By Martin Coulter
LONDON (Reuters) -Britain's opposition Labour Party has called on the government to enact its long-delayed Online Safety Bill, after Reuters revealed how few underage children Snap Inc had removed from its Snapchat platform.
Britain, like other countries and the European Union, has been grappling with how to protect social media users, and in particular children, from harmful content without damaging free speech.
On Friday, Reuters reported that Snapchat was removing only dozens of children in Britain from its platform each month, compared with tens of thousands blocked by rival TikTok.
"Parents are crying out for better protections for children online and especially on social media," said Lucy Powell, Shadow Secretary of State for Digital, Culture, Media and Sport in a statement issued in response to Reuters' report.
"The Government has delayed and now watered down the online safety bill, relying almost entirely on age verification technologies which aren't fool proof, when we know that many children pass themselves off as older online."
Powell added that the British government needs to strengthen the bill to "take on the algorithms and business models of platforms which promote harm and fail to protect children."

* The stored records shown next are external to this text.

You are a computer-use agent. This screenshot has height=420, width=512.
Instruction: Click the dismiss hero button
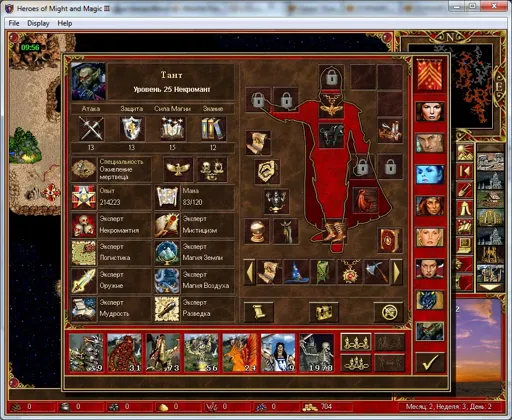point(389,312)
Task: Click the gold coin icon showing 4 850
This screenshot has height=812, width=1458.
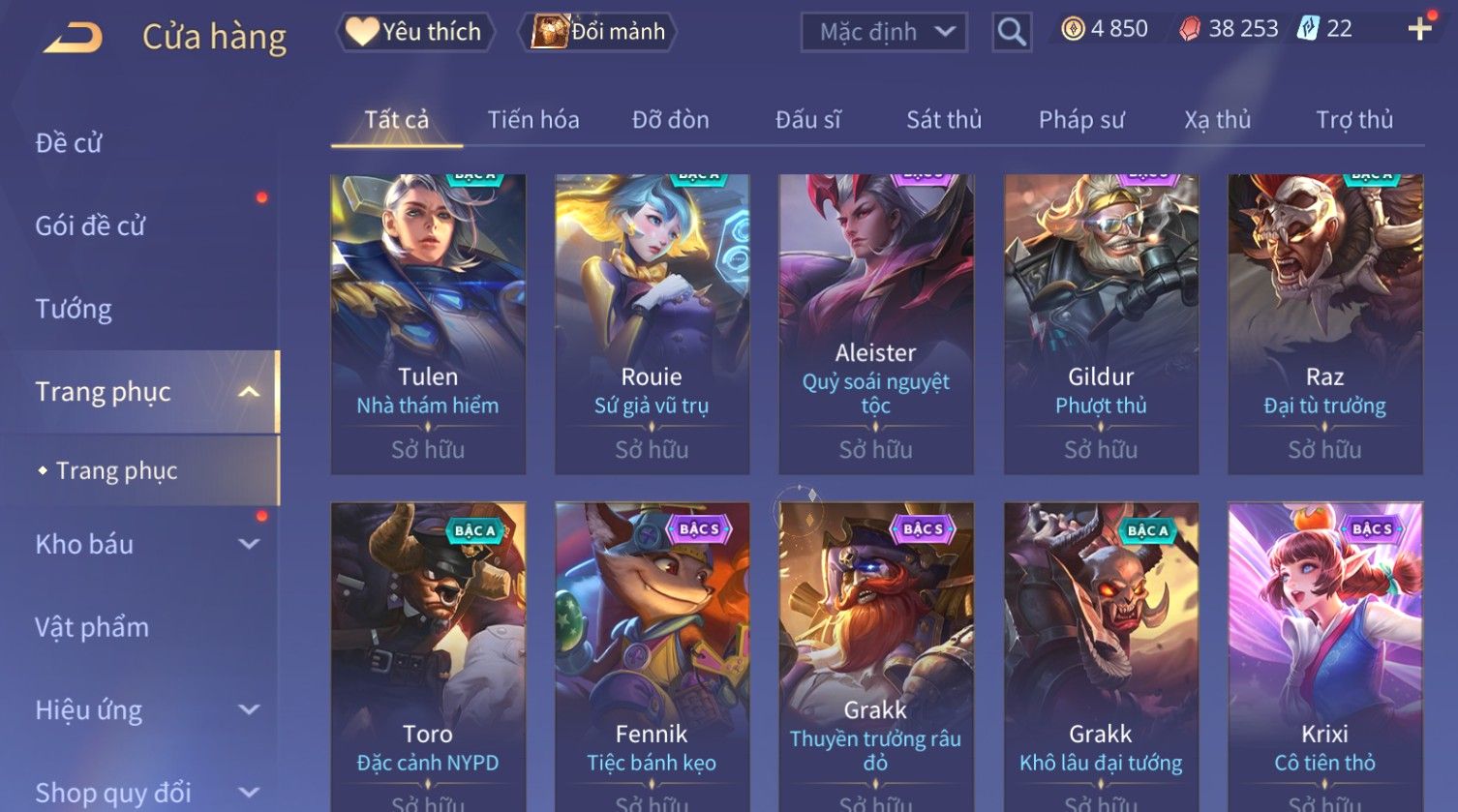Action: tap(1073, 29)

According to the data shared with media regulator Ofcom and seen by Reuters, between April 2021 and April 2022, TikTok blocked an average of around 180,000 suspected underage accounts in Britain every month, or around 2 million in that 12-month period.
In the same period, Snapchat told the watchdog it had removed approximately 60 accounts per month, or just over 700 in total.
A Snap spokesperson told Reuters the figures misrepresented the scale of work performed by the company to keep under-13s off its platform. The spokesperson declined to provide additional context or to detail specific blocking measures taken by the company.
A government spokesperson told Reuters the Online Safety Bill would stop social media platforms from letting underage users onto their platforms.
"Tech firms will have to put in place tough measures such as age assurance technologies to ensure they properly enforce their own user age limits, with huge fines for those who don't comply."